Externally, there are still numerous obstructions on trade: the OECD should radically slash agricultural subsidies, which have the effect of blocking African farmers from being able to export their goods. Foreign investment is another area that may bring new benefits. In Moyo’s opinion, Chinese direct investment and the resultant building of infrastructure such as roads and railways to extract minerals and foodstuffs have had a mainly beneficial effect. China remains popular in much of Africa, and “many Africans scoff at the notion that westerners should be outraged by Chinese implicit support for Africa’s corrupt and rogue leaders. It is, after all, under the auspices of Western aid, goodwill and transparency that Africa’s most notorious plunderers and despots have risen and thrived”. Moyo suggests that all aid and disguised aid in the form of unrepayable loans should now be phased out, except after natural disasters.

Would the solutions that Moyo proposes be successful? We cannot be sure, but it is clear that the old model of aid and soft loans to Africa has been a tragic, epic failure. There are two areas where I disagree with her analysis.

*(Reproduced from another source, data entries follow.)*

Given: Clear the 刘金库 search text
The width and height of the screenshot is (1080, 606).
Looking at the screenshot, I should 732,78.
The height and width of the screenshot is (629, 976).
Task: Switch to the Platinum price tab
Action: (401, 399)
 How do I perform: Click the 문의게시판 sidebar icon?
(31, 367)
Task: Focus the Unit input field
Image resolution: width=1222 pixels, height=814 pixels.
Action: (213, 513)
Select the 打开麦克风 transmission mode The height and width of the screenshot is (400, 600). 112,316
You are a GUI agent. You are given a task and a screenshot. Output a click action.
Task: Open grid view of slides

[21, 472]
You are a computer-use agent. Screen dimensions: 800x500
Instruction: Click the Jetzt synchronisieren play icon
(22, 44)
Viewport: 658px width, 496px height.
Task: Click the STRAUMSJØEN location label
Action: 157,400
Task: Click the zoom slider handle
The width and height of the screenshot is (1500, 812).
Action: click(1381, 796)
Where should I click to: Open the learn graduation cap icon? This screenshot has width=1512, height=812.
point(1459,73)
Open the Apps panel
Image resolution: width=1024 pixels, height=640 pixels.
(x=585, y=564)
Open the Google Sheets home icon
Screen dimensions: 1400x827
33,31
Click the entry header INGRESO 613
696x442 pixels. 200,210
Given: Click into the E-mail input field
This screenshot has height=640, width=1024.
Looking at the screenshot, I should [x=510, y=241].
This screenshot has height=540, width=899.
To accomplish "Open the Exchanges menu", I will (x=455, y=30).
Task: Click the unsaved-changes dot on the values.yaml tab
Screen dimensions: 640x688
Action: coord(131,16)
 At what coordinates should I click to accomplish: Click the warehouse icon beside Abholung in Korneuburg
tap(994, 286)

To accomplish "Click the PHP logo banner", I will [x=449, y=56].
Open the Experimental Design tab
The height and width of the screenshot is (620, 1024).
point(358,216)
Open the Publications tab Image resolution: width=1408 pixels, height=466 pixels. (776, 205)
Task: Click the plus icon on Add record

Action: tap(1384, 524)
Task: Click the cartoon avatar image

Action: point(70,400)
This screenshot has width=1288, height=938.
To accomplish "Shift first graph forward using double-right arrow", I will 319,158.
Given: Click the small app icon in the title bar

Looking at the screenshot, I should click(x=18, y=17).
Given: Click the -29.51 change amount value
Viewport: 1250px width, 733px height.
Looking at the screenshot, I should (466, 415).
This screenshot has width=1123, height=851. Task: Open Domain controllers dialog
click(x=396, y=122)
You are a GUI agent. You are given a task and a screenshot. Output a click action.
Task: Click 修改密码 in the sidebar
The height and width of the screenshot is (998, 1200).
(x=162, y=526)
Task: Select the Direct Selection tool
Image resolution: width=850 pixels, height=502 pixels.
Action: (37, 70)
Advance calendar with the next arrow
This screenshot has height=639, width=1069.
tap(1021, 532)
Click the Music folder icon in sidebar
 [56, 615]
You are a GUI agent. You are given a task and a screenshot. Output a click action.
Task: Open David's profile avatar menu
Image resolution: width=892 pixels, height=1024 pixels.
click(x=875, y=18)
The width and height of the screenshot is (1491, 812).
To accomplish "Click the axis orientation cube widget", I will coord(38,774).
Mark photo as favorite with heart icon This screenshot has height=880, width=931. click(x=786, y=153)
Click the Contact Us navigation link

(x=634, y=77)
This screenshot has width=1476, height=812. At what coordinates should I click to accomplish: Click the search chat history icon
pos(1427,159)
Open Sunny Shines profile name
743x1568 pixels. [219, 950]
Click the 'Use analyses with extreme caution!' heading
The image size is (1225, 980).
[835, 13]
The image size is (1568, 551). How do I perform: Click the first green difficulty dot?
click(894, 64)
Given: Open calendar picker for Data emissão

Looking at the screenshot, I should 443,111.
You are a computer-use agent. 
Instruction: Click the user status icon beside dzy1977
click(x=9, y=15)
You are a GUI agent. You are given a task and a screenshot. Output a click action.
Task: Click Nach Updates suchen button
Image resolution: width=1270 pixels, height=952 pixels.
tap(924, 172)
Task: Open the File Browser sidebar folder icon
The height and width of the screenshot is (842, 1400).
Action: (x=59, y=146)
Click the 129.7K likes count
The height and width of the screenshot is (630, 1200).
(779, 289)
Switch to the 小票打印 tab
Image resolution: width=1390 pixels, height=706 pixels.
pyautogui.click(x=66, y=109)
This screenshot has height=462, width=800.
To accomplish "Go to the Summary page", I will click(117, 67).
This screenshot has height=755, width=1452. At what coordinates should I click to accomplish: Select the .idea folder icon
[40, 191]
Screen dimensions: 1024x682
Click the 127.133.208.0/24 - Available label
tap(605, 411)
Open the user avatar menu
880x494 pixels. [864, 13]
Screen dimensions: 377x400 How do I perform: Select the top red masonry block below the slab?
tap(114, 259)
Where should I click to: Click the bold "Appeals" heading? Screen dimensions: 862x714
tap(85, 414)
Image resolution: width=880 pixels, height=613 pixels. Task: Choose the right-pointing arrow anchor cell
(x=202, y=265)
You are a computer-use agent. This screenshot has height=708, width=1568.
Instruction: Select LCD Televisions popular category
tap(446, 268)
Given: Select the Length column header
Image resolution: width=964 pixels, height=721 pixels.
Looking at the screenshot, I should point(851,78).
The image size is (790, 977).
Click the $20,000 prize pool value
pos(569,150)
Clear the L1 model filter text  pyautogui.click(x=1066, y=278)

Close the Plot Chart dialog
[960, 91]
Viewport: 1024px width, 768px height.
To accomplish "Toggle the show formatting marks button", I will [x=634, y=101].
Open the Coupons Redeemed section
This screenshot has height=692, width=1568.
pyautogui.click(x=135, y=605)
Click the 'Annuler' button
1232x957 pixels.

First, she puts insufficient emphasis on the environmental damage that would follow the advance of foreign investors in Africa, and second I believe she is wrong to look at successful Asian economies such as Taiwan and Singapore and deduce that democracy is of secondary importance.

Last month, I travelled from a country without freedom of speech (Egypt) to one where it is in full swing (India), and the immediate change in atmosphere made me feel that an open and democratic system must have a wider, longer-term economic benefit. Even if Moyo’s prescriptions – micro-finance, foreign direct investment, more trade, issuing bonds to raise capital – do not work in the way that she hopes, at least they will put Africans in control of their own destiny, and give small-scale business people and entrepreneurs the opportunities that they have had elsewhere. I suggest that Bono buys a copy of Dead Aid and claps Bob Geldof over the head with it, repeatedly.